Beijing (AsiaNews/Agencies) - The global financial crisis and the consequent reduction in imports is causing the closure of many of the factories in the Pearl River delta, already in difficulty because of the constant increase in the cost of labor, energy, and raw materials. There are more than 70,000 factories in the area, mostly belonging to Hong Kong companies, attracted by the low cost of manual labor and energy, and by tax exemptions. But last March, a survey showed that between 10 and 20% of the facilities would close within two years, possibly moving their production to other areas of China where the cost of manual labor is still very low.
Lau Chin-ho, vice president of the Hong Kong federation of industries, tells the South China Morning Post that these problems were already foreseen in consequence of the new law for workers rights, which went into effect at the end of January, granting greater economic rights. There has also been a tightening of credit as a result of the government's anti-inflation measures: it is more difficult to obtain financing, and interest expenses have risen, causing liquidity problems for many companies.

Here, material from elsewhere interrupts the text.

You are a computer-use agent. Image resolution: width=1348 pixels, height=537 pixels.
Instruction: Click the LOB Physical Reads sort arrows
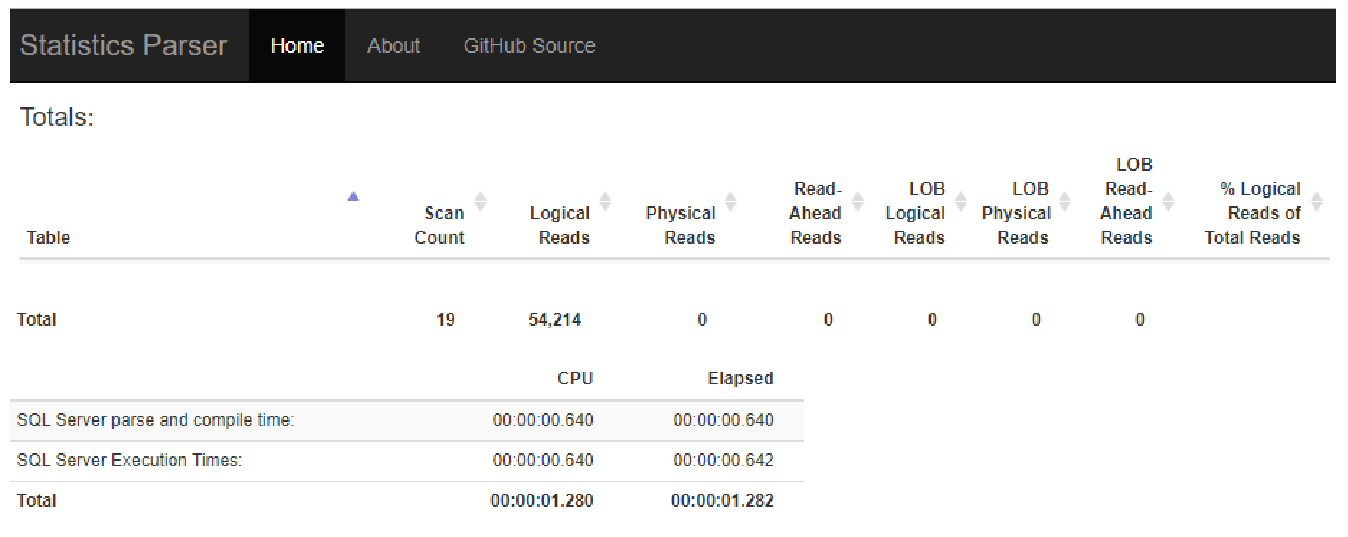(1064, 201)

But now, the serious financial crisis is causing a drastic reduction in exports, not only to the United States, but also to Europe. This is confirmed by toymakers, which have always had a significant presence in the area and are now seeing Christmas orders drop significantly. Many factories have already closed. "The banks of Hong Kong are more cautious now", Lau observes, "because they have been hit by the U.S. credit crisis. Many Hong Kong toymakers are facing a shortage of cash. They must cut back, or shut down".